生産管理システムについての文章から、「このように、生産管理業務は製」から「切に行わなければなりません。」までをすべて、一字も変えずにそのまま書き写してもらえますか?

→ **読解用抜粋**:
______________________________

生産管理システムとは?
ここでは、生産管理システムとはどのようなものなのか、ERPやMESとの違いについて解説します。
製造業において、業務にかかわる情報を一元管理するためのソリューション
生産管理システムとは、製造業におけるあらゆる情報を一元管理するためのソリューションです。具体的には、生産計画、予算管理、資材管理、工程管理、在庫管理、品質管理などの業務にかかわる情報を一元管理し、効率化、最適化、納期の遵守、品質の向上、コストの削減を実現します。
生産管理とは、需要の情報をもとにして生産計画を立てて、製造から納品までの工程を適正に管理することを指します。現場によっては、資材や原材料の調達、在庫管理、品質管理などのさまざまな管理業務が必要です。また、人員の配置や確保、予算管理など、複数の部署をまたぐ管理が必要な場合もあります。
このように、生産管理業務は製造現場を幅広く理解し、さらに市場の動き、顧客のニーズ、採用状況なども把握しなければできない難易度の高い業務です。また、受注による製品を製造するために適切な量の資材を発注、品質を適切に管理しながら製造、納品までスムーズに行うなど、業務同士が連携することも多いです。そのため、各業務で情報共有やデータ連携を適切に行わなければなりません。

______________________________

→ **記録データ**:

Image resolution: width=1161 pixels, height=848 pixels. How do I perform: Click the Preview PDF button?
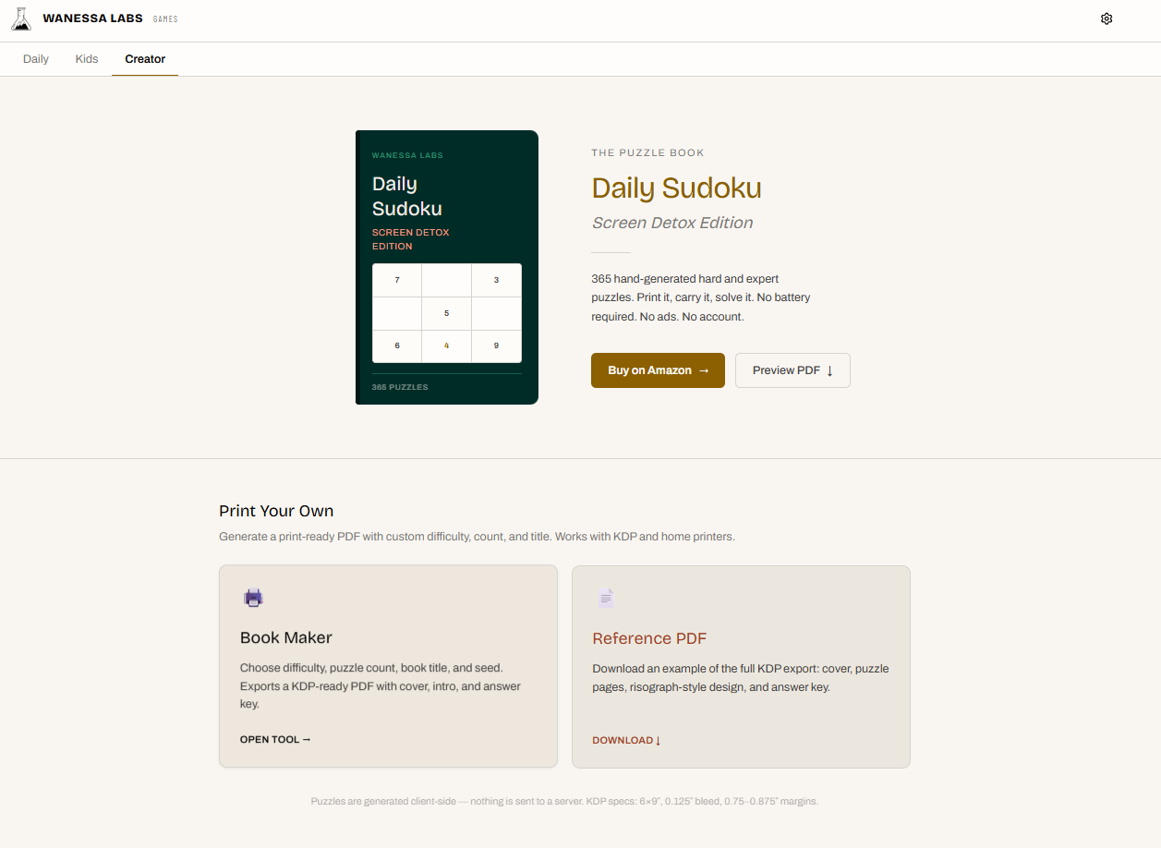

______________________________

→ **出力全文**:
このように、生産管理業務は製造現場を幅広く理解し、さらに市場の動き、顧客のニーズ、採用状況なども把握しなければできない難易度の高い業務です。また、受注による製品を製造するために適切な量の資材を発注、品質を適切に管理しながら製造、納品までスムーズに行うなど、業務同士が連携することも多いです。そのため、各業務で情報共有やデータ連携を適切に行わなければなりません。